Let $Z(t)$ denote a covariate of interest which is known at time $t$ and is assumed to be related to the probability of a ratings transition, e.g. some variable, such as the length of time in the current state. The particular model that Lando and Skodeberg propose is the following: \begin{eqnarray} Q_{s,s'}\left(t, Z(t)\right) = \alpha_{s,s'}(t) \exp\left(\beta_{s,s'} Z(t)\right)\tag{5}\label{exp} \end{eqnarray} where $\alpha_{s,s'}(t)$ is an unknown non-negative function and $\beta_{s,s'}$ is an unknown real parameter. Lando and Skodeberg use a method from a family of techniques called partial likelihood where one ignores some of the data in a way that allows one to ignore some of the parameters. In the case of the model specified by model (\ref{exp}), the parameters are the function $\alpha_{s,s'}(t)$ and the matrix $\beta$. The function $\alpha_{s,s'}(t)$ is nonparametric and so traditional maximum likelihood wouldn't work for this model. However, partial likelihood can provide a provably consistent estimator. We do not discuss further details of partial likelihood here.

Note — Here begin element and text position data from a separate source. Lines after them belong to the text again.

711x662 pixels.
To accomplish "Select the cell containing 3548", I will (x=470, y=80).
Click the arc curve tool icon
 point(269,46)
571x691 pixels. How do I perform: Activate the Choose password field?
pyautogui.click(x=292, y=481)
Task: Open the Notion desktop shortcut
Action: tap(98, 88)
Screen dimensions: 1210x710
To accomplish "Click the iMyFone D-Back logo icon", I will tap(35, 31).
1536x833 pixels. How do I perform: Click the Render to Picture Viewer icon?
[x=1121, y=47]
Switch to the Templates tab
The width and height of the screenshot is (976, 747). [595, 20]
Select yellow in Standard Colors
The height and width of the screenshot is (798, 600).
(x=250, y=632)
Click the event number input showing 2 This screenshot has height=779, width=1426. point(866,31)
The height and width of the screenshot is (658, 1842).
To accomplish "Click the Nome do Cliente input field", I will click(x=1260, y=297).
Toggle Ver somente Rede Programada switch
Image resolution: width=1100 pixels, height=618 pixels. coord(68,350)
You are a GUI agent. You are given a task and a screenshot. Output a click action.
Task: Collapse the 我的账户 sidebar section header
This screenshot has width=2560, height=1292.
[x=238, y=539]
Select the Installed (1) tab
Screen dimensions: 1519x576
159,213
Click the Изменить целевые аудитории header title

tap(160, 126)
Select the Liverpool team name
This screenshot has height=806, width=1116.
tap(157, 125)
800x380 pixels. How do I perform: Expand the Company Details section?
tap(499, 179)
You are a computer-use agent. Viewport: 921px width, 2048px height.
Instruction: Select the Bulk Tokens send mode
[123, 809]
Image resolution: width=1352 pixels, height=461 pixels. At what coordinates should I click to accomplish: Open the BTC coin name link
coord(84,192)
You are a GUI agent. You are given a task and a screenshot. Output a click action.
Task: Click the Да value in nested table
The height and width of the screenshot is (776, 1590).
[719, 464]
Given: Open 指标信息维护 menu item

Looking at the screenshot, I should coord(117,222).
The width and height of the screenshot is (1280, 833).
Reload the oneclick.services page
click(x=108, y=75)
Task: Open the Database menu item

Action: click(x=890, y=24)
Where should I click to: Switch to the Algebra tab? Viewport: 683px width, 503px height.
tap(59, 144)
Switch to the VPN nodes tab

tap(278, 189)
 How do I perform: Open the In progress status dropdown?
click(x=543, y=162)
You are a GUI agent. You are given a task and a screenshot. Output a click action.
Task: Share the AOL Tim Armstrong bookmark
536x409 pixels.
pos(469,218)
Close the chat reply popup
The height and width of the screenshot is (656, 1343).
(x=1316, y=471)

Using the partial likleihood approach, Lando and Skodeberg use likelihood ratio tests to test the significant of the $\beta$ parameters, in particular, whether $\beta_{i,i+1} = 0$ and whether $\beta_{i,i-1} = 0$ where we assume the ratings are in order of default risk. They look at two important covariates: previous transition and duration in the current rating. In order to ensure sufficient data, they only look at transitions to a neighboring rating. They're conclusions are as follows:

Previous transition:
If the previous transition was a downgrade, there is a significant increase in the probability of a subsequent downgrade from most ratings. If the previous transition was an upgrade, there is no significant increase in the probability of a subsequent upgrade from most ratings.
Duration in previous rating:
The probability of downgrade decreases as the time in the current rating increases in a statistically significant way from all ratings. The probability of upgrade decreases as the time in the current rating increases in a statistically significant way from most ratings.

References

1. The main reference on credit rating migrations for this lecture is:

   Lando, David and Skodeberg, Torben M. Analyzing rating transitions and rating drift with continuous observations. Journal of Banking and Finance 26 (2002), 423-444.

2. A reference for continuous time Markov chains is:

   Kijima, Masaaki. Markov Processes for Stochastic Modeling, chapter 4. Chapman and Hall, 1997.